Records excerpted from a collection
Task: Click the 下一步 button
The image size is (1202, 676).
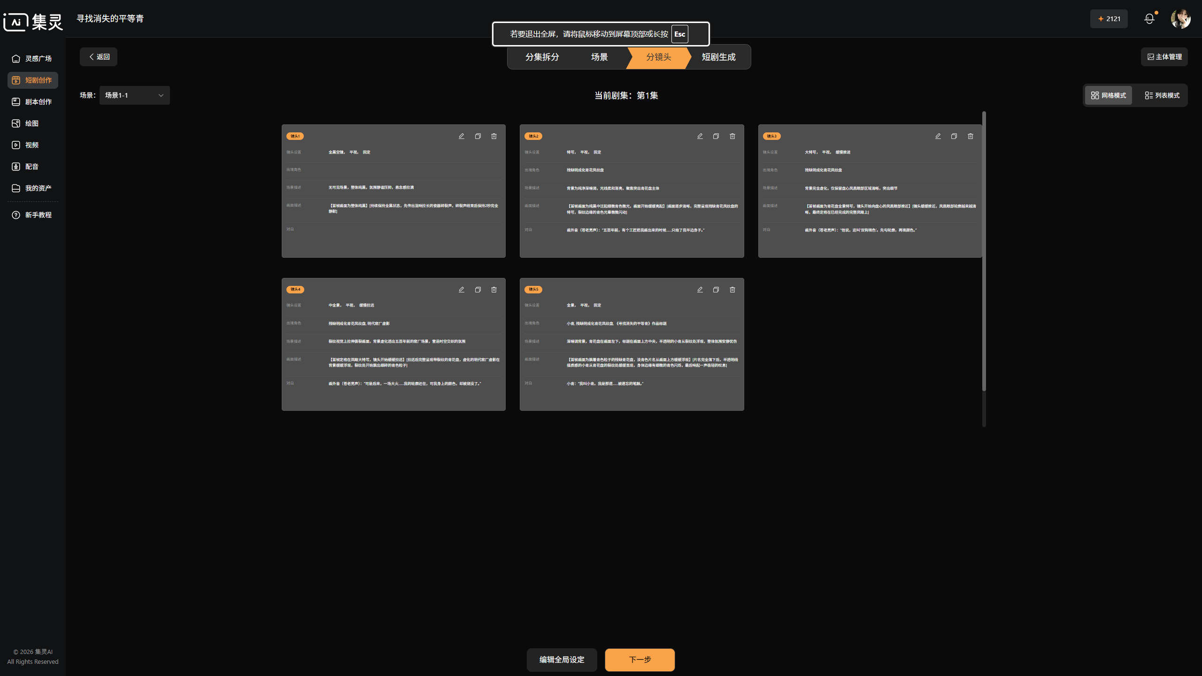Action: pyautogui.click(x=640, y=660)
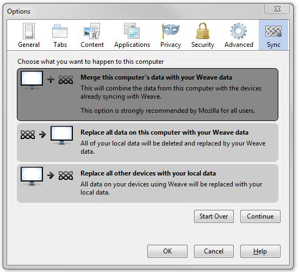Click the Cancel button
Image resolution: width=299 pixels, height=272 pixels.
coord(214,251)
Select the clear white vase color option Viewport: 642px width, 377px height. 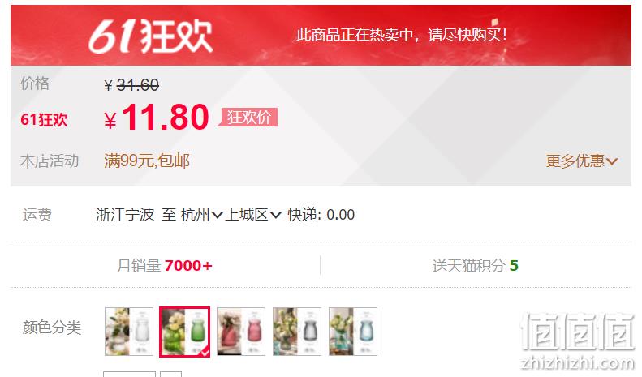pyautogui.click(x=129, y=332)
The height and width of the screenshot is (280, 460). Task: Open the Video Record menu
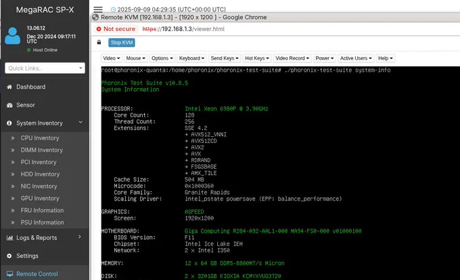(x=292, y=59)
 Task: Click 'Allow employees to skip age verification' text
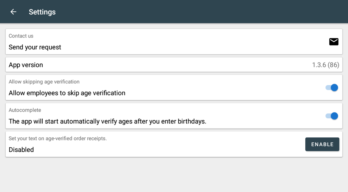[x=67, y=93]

## Description of the task
Rewrite the listing from the line containing "The height and" through the end of the listing, replacing "employees" with "staff" and keeping everything else unchanged. Omit the pictures from your answer.

## Answer to the problem
The height and width of the screenshot is (280, 460). Task: Open the Video Record menu
(x=292, y=59)
 Task: Click 'Allow staff to skip age verification' text
[x=67, y=93]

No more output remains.